== GIVEN EXERCISE ==
Duplicate the data verbatim, from the line holding "675x540 pixels." through the line holding "At what coordinates", inclusive, omitting the pictures.

* START SOURCE DATA *

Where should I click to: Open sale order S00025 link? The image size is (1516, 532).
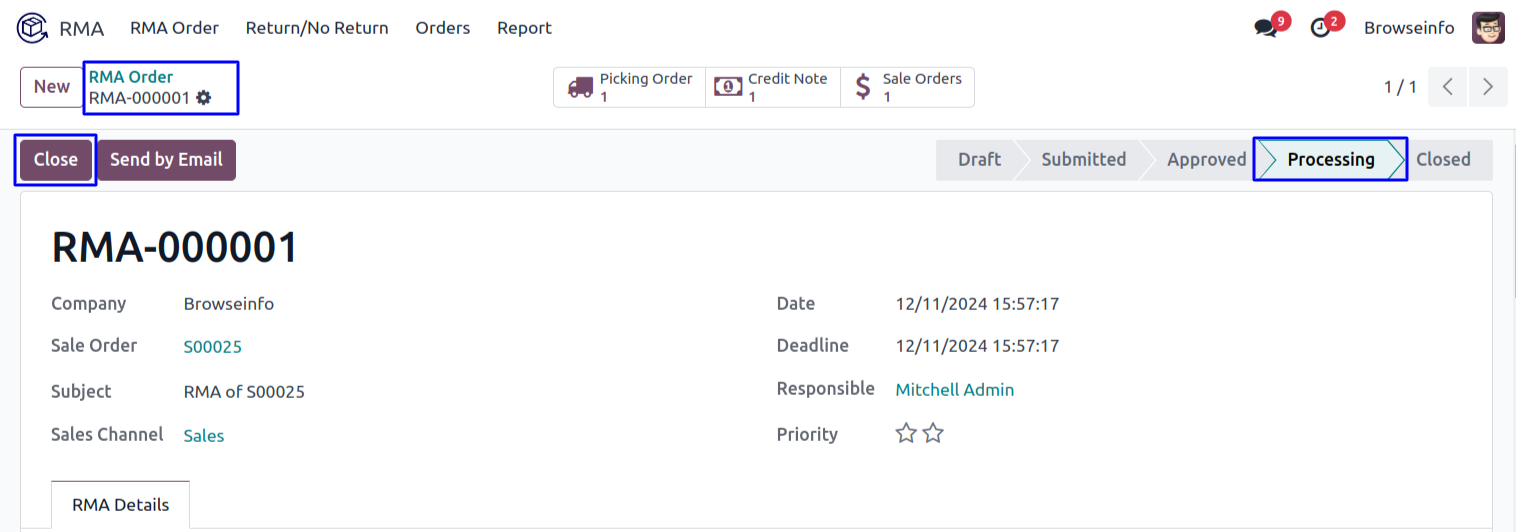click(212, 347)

* END SOURCE DATA *
* START SOURCE DATA *

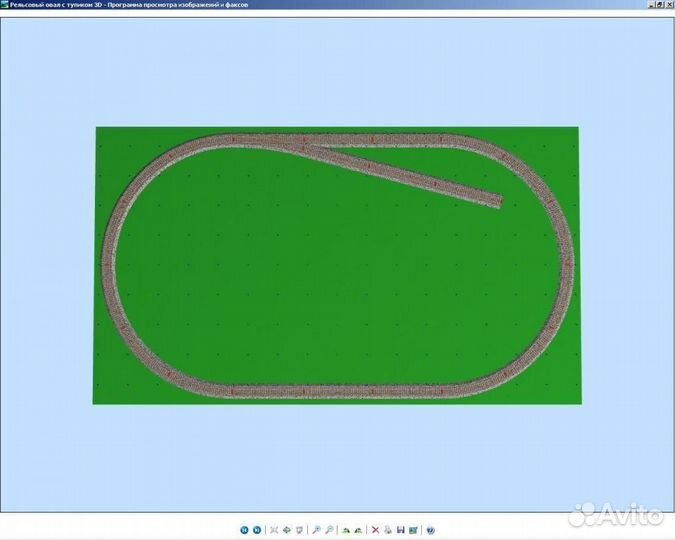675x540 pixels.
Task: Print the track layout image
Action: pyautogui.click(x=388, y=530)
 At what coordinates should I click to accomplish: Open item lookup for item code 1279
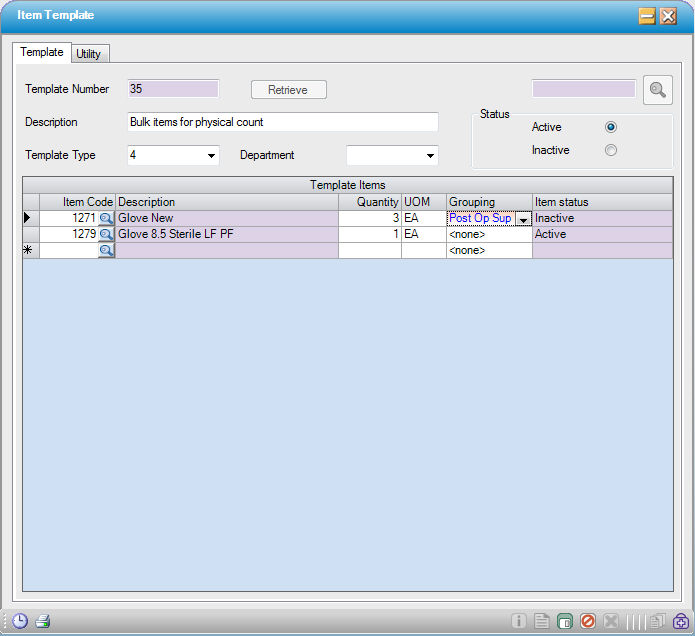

* END SOURCE DATA *
* START SOURCE DATA *

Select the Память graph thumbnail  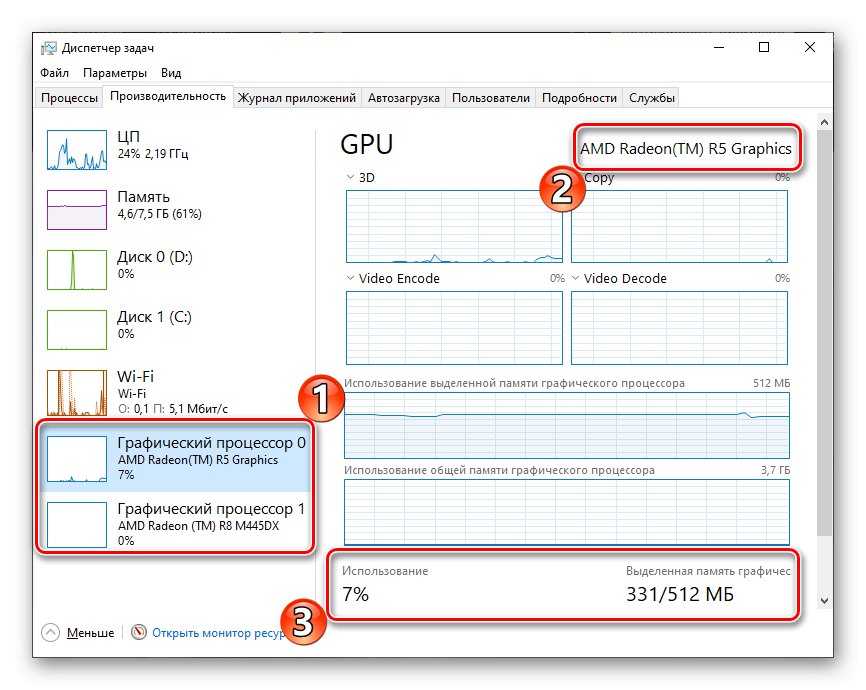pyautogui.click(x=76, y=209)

* END SOURCE DATA *

== SOLUTION TO THIS PROBLEM ==
675x540 pixels.
Task: Print the track layout image
Action: pyautogui.click(x=388, y=530)
 At what coordinates should I click to accomplish: Open item lookup for item code 1279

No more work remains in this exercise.